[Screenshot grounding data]
▼
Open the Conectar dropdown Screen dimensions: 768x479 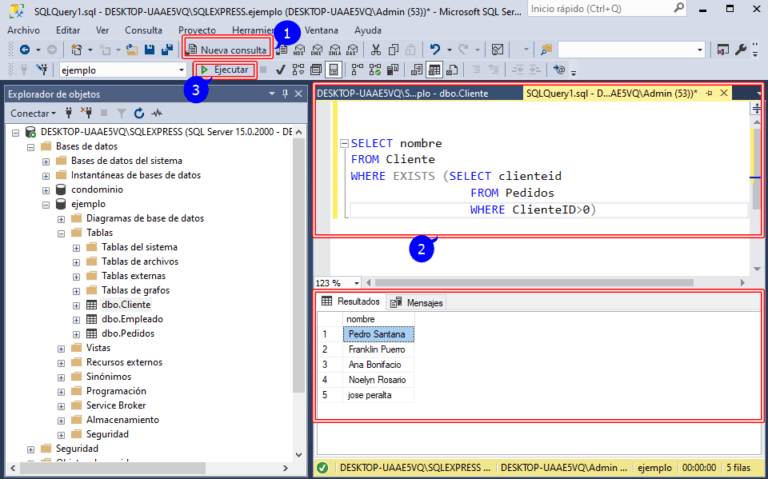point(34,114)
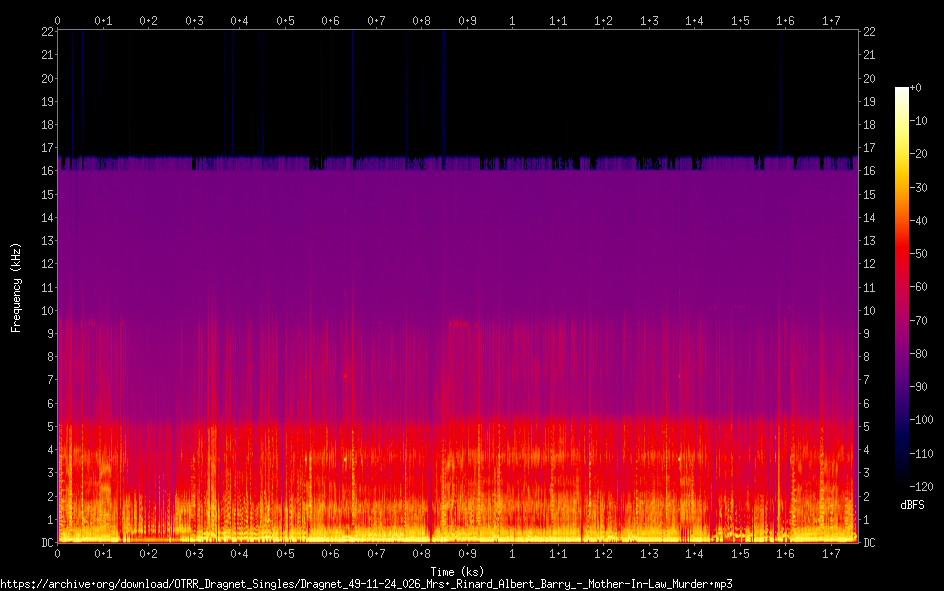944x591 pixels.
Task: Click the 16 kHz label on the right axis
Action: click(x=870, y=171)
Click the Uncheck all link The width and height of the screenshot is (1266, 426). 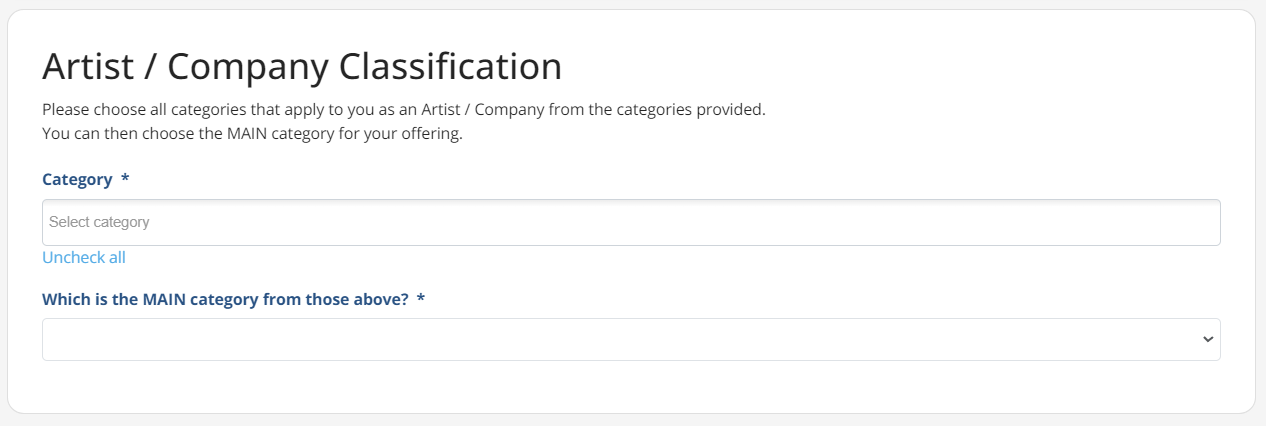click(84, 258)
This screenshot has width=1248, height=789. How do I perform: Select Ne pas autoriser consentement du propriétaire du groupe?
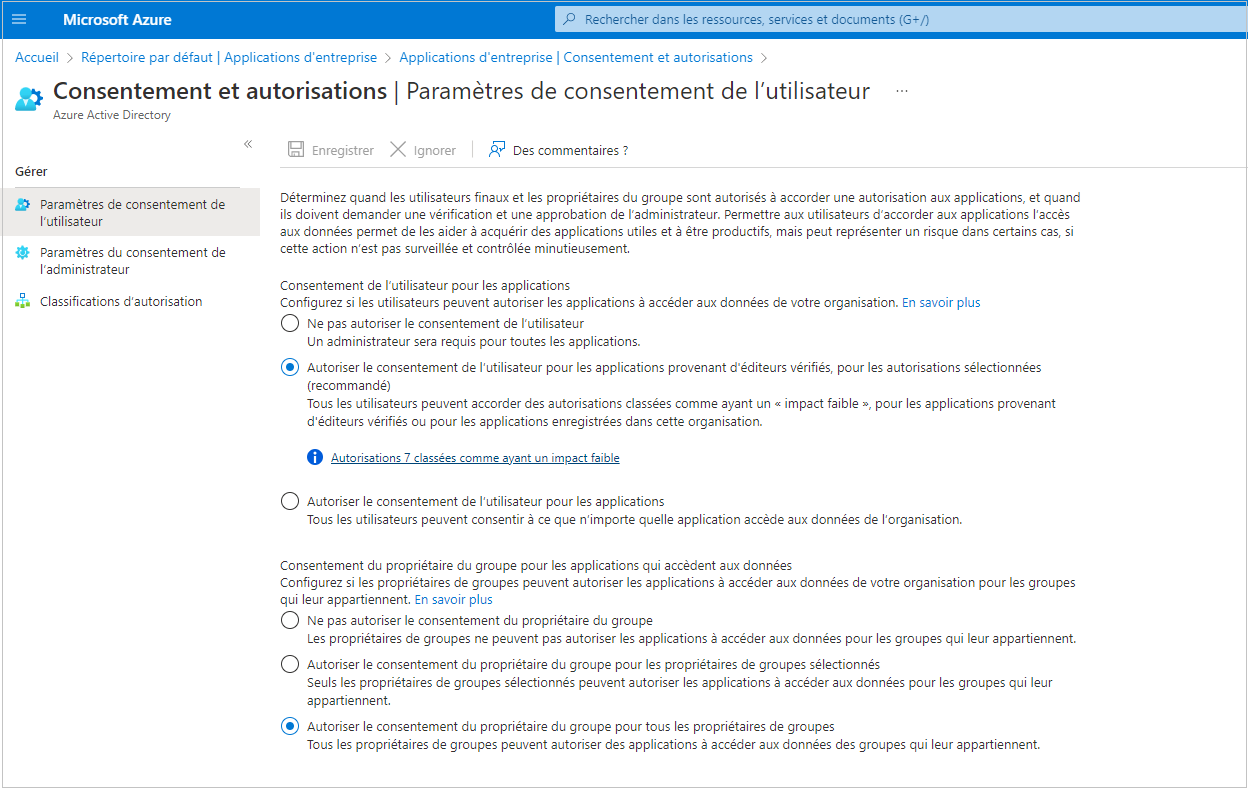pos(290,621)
▲
→ WORK REQUEST:
Pictures excluded, return exactly the lines from the one with "This screenshot has" through the final line of the entries above, both included.

→ RESPONSE TO THIS EXERCISE:
This screenshot has width=1248, height=789. How do I perform: Select Ne pas autoriser consentement du propriétaire du groupe?
pos(290,621)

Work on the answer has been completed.